**NOTE: The app being analyzed is not my own, and therefore I have left out any identifying information. This is just a walkthrough of the steps one can take to search for similar vulnerabilities.
This walkthrough will show how to use cycript to extract information from the app at runtime, allowing the attacker to access the app’s PIN.
This bug was discovered using a jailbroken iPhone 5s running iOS 10.2. Note that earlier/later versions of iOS may not be compatible with the tools used here.
1) Clutch
We will be using ‘Clutch 2’ (a public iOS decryption tool) to decrypt and extract the app’s .ipa file, which we will later need to dump and examine the Objective-C headers of the app’s classes.
Clutch can be downloaded here : https://github.com/KJCracks/Clutch
Follow the installation instructions to get Clutch on your device.
If you run Clutch2 and see a 'Permission Denied'
error, you may need to run this command first:
$ chmod a+x /usr/bin/Clutch2
You can then run:
$ Clutch2 -i
And you will see a list of your installed apps. Pick the app you intend to work with and copy it’s bundleID
value.
Next run:
$ Clutch2 –b <BundleID>
You should see a message telling you that the cracked binary was dumped with a path to where it was saved.
Next, you will want to transfer the binary onto you Mac for analysis. You can do this in many ways, but I prefer to use CyberDuck. You may use any suitable file transfer software, or you could just ssh in to your phone and scp the .ipa to your computer.
Once you have the .ipa on your laptop, you can simply unzip the file to gain access to its contents. (You may have to manually change the file type to .zip before doing this).
2) class-dump
The next step will be to dump the app’s runtime headers using a tool called class-dump. You can install this on your computer with brew by running:
$ brew install class-dump
First, find the app’s executable. You will find this in the .ipa folder you copied to your computer, at the path /Payload/<AppName>.app/AppName
.
Run:
$ class-dump /Payload/<AppName>.app/AppName > dumpedHeaders
where ‘dumpedHeaders’ is the file you are creating where the dump will be written to.
Now you should be able to view ‘dumpedHeaders‘ in any text editor like Sublime. For this app, we open up the file and search for anything that might be interesting.
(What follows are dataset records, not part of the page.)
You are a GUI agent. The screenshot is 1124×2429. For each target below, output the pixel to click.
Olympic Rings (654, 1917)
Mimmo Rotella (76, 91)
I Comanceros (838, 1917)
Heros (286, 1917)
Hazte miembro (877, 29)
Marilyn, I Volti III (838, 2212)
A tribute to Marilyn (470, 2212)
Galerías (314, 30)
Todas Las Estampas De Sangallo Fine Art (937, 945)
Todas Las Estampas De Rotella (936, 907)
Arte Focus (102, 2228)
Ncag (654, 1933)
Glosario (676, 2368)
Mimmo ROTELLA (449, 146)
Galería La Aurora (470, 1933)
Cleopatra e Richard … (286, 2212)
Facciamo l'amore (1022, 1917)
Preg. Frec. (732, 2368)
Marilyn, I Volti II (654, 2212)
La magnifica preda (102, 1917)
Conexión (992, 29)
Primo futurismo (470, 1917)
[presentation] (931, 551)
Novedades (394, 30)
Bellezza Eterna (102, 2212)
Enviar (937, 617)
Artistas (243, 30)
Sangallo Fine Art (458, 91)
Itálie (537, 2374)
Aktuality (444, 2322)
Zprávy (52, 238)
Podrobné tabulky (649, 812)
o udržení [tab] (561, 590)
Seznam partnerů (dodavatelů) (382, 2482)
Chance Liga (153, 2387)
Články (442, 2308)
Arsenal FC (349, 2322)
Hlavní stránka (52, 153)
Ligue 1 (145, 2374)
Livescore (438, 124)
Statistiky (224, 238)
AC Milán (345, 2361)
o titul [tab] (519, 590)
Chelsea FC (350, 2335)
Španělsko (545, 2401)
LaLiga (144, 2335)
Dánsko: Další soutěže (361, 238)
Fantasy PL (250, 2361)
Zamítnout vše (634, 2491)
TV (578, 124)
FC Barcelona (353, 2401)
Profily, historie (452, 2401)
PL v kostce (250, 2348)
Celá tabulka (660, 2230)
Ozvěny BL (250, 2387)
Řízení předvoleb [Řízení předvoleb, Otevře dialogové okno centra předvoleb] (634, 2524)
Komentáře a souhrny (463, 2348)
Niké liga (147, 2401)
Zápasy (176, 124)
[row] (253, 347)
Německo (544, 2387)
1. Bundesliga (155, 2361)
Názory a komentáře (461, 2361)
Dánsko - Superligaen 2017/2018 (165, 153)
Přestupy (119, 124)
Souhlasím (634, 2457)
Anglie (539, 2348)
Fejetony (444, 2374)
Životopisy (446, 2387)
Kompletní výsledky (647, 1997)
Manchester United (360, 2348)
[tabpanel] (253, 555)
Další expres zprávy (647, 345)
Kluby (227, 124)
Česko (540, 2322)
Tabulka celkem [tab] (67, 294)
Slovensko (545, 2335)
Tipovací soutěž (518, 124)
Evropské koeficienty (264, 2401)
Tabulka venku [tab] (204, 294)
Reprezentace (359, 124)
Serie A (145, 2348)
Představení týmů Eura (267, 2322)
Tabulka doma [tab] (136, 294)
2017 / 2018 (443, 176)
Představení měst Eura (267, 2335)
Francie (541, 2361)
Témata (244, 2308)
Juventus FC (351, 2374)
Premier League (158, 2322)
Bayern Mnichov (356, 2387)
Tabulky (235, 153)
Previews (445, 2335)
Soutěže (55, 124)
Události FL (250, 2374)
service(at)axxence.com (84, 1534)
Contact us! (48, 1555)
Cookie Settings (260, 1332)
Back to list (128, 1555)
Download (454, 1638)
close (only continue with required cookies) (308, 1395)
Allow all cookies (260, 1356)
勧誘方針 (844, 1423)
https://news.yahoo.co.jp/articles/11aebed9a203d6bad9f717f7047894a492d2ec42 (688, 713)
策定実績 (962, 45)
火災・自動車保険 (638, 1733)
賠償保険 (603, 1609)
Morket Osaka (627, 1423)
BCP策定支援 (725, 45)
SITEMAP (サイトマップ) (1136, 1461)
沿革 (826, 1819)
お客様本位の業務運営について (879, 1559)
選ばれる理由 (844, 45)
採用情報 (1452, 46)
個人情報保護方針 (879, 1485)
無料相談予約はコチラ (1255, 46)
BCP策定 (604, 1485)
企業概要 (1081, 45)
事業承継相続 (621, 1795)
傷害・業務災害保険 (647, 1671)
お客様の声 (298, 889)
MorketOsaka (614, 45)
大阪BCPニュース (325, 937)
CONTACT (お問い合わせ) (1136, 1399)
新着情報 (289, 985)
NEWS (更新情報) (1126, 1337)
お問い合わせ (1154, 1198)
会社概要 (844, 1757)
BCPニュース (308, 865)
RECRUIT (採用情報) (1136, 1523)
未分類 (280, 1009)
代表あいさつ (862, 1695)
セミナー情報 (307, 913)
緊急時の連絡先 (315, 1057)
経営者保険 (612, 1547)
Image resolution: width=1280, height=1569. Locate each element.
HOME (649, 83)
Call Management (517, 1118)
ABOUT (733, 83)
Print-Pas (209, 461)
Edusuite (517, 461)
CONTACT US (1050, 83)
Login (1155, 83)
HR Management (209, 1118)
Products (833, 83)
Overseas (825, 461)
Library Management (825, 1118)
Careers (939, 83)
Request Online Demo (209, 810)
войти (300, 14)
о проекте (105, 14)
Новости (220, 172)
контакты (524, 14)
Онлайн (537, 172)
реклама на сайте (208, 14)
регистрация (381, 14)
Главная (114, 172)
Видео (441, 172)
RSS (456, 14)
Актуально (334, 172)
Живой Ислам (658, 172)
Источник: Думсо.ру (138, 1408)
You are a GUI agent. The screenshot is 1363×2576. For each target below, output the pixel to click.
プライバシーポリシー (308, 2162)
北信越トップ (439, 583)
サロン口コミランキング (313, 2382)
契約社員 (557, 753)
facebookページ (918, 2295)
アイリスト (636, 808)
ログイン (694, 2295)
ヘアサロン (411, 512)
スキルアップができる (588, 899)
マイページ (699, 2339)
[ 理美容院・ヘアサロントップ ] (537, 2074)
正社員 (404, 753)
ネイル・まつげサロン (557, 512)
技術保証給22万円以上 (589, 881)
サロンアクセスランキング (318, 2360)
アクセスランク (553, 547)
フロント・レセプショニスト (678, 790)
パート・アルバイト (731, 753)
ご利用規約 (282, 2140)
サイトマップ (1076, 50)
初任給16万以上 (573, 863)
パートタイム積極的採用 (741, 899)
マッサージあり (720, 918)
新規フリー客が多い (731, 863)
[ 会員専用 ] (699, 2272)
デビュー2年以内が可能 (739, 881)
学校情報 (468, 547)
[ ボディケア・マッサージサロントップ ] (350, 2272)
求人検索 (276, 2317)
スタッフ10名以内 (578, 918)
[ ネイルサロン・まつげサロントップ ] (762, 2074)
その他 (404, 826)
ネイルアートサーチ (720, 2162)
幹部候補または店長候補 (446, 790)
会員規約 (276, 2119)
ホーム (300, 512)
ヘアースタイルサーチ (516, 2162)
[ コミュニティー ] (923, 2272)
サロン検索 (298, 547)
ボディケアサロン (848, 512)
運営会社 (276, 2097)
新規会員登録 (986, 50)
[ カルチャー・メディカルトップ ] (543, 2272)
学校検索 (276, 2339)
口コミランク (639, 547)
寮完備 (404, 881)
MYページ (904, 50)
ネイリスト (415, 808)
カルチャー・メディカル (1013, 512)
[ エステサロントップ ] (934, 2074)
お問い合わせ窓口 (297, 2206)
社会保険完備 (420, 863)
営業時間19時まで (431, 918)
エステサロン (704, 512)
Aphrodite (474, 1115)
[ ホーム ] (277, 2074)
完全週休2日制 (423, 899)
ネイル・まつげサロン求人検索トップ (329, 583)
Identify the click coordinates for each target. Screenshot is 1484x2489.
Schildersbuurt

I start by searching for terms like ‘authorize’, ‘login’, or ‘pin’. I quickly come across what I’m looking for:
I can see that inside the DTPinLockController
class, there is property NSString *pin
. Now that I have found a target, I can move onto the next step.
3) cycript
First, download cycript onto your computer by downloading the latest version here: http://www.cycript.org/
Then, put cycript on your device by transferring the file over (via CyberDuck, sftp, scp, or whatever you prefer).
Finally, while ssh’d into your phone install by running:
$ dpkg -i cycript.deb
Now you can try running cycript and confirm that the #cy
prompt appears. (Make sure to exit cycript before the next step).
Now we are ready to hook into our target app’s process. To find the app’s process ID, make sure the app is running on your phone and run:
$ ps aux
Copy your target app’s PID, and then run:
$ cycript -p <PID>
You are now hooked into the process and can begin exploring the app at runtime.
Since this app requires a PIN to enter, at this point my app is open on my phone and is at the ‘Enter PIN’ screen.
To confirm the the name of the ViewController I am seeing, I run in cycript:
cy# UIApp.keyWindow.rootViewController
And get back:
DTPinLockController
Now, looking back into my class-dump, I can see that this is indeed the screen that I found the ‘pin’ NSString property on earlier, and thus I should be able to access its value at runtime. To see if the PIN is stored insecurely, I run:
cy# UIApp.keyWindow.rootViewController.pin
And magically, the user’s PIN is spat right out:
Now we have successfully stolen the user’s PIN during runtime. I can confirm this by simply entering the PIN on the app, and I am granted access.